#### Task instructions:
Can you pull every line from the records below and reproduce each one word for word, in the same order?

#### Exercise material:
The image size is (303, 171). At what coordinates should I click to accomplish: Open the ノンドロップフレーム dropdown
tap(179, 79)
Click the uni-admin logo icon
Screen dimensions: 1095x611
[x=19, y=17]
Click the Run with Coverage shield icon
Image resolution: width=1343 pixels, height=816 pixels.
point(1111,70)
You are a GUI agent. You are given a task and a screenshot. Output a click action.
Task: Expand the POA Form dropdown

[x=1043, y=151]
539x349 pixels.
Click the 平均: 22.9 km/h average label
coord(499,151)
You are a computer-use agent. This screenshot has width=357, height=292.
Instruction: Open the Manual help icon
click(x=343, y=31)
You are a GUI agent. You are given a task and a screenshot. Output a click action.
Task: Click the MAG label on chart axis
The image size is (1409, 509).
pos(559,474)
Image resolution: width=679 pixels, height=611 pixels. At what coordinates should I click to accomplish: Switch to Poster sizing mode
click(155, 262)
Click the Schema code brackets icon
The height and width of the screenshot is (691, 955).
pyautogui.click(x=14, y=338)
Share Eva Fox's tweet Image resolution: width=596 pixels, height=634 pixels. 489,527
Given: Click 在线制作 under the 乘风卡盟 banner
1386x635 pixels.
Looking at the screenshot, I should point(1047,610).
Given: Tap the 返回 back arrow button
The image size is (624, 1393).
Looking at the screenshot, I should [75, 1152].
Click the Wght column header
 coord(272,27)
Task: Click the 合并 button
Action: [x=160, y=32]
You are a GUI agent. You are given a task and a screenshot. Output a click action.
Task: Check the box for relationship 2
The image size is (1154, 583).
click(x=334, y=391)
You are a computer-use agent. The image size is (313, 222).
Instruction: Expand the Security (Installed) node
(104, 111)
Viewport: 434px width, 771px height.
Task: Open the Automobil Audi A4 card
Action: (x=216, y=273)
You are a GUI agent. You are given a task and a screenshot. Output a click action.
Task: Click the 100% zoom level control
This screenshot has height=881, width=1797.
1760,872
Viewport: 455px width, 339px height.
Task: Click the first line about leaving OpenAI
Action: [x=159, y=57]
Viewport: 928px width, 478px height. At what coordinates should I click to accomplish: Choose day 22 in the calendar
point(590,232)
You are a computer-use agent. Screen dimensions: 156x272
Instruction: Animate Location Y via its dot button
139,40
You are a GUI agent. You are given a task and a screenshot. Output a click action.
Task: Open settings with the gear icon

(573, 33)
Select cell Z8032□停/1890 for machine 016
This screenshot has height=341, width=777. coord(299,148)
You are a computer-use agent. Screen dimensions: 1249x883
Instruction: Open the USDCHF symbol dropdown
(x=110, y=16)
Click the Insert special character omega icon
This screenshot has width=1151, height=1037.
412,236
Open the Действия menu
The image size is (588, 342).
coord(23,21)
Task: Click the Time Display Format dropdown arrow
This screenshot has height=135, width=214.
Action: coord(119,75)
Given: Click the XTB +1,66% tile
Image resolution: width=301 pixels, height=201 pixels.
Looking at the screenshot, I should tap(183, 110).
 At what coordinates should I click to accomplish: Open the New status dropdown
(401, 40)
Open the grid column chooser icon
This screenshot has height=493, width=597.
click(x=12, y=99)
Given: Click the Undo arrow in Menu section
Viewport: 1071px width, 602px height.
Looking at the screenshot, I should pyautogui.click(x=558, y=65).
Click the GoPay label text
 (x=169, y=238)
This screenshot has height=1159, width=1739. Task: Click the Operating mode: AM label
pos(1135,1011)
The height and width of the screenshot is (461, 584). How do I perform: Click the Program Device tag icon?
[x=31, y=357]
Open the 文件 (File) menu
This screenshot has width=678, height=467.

#### Response:
The image size is (303, 171). At what coordinates should I click to accomplish: Open the ノンドロップフレーム dropdown
tap(179, 79)
Click the uni-admin logo icon
Screen dimensions: 1095x611
[x=19, y=17]
Click the Run with Coverage shield icon
Image resolution: width=1343 pixels, height=816 pixels.
point(1111,70)
You are a GUI agent. You are given a task and a screenshot. Output a click action.
Task: Expand the POA Form dropdown

[x=1043, y=151]
539x349 pixels.
Click the 平均: 22.9 km/h average label
coord(499,151)
You are a computer-use agent. This screenshot has width=357, height=292.
Instruction: Open the Manual help icon
click(x=343, y=31)
You are a GUI agent. You are given a task and a screenshot. Output a click action.
Task: Click the MAG label on chart axis
The image size is (1409, 509).
pos(559,474)
Image resolution: width=679 pixels, height=611 pixels. At what coordinates should I click to accomplish: Switch to Poster sizing mode
click(155, 262)
Click the Schema code brackets icon
The height and width of the screenshot is (691, 955).
pyautogui.click(x=14, y=338)
Share Eva Fox's tweet Image resolution: width=596 pixels, height=634 pixels. 489,527
Given: Click 在线制作 under the 乘风卡盟 banner
1386x635 pixels.
Looking at the screenshot, I should point(1047,610).
Given: Tap the 返回 back arrow button
The image size is (624, 1393).
Looking at the screenshot, I should [75, 1152].
Click the Wght column header
 coord(272,27)
Task: Click the 合并 button
Action: [x=160, y=32]
You are a GUI agent. You are given a task and a screenshot. Output a click action.
Task: Check the box for relationship 2
The image size is (1154, 583).
click(x=334, y=391)
You are a computer-use agent. The image size is (313, 222).
Instruction: Expand the Security (Installed) node
(104, 111)
Viewport: 434px width, 771px height.
Task: Open the Automobil Audi A4 card
Action: (x=216, y=273)
You are a GUI agent. You are given a task and a screenshot. Output a click action.
Task: Click the 100% zoom level control
This screenshot has height=881, width=1797.
1760,872
Viewport: 455px width, 339px height.
Task: Click the first line about leaving OpenAI
Action: [x=159, y=57]
Viewport: 928px width, 478px height. At what coordinates should I click to accomplish: Choose day 22 in the calendar
point(590,232)
You are a computer-use agent. Screen dimensions: 156x272
Instruction: Animate Location Y via its dot button
139,40
You are a GUI agent. You are given a task and a screenshot. Output a click action.
Task: Open settings with the gear icon

(573, 33)
Select cell Z8032□停/1890 for machine 016
This screenshot has height=341, width=777. coord(299,148)
You are a computer-use agent. Screen dimensions: 1249x883
Instruction: Open the USDCHF symbol dropdown
(x=110, y=16)
Click the Insert special character omega icon
This screenshot has width=1151, height=1037.
412,236
Open the Действия menu
The image size is (588, 342).
coord(23,21)
Task: Click the Time Display Format dropdown arrow
This screenshot has height=135, width=214.
Action: coord(119,75)
Given: Click the XTB +1,66% tile
Image resolution: width=301 pixels, height=201 pixels.
Looking at the screenshot, I should tap(183, 110).
 At what coordinates should I click to accomplish: Open the New status dropdown
(401, 40)
Open the grid column chooser icon
This screenshot has height=493, width=597.
click(x=12, y=99)
Given: Click the Undo arrow in Menu section
Viewport: 1071px width, 602px height.
Looking at the screenshot, I should pyautogui.click(x=558, y=65).
Click the GoPay label text
 (x=169, y=238)
This screenshot has height=1159, width=1739. Task: Click the Operating mode: AM label
pos(1135,1011)
The height and width of the screenshot is (461, 584). How do I perform: Click the Program Device tag icon?
[x=31, y=357]
Open the 文件 (File) menu
This screenshot has width=678, height=467.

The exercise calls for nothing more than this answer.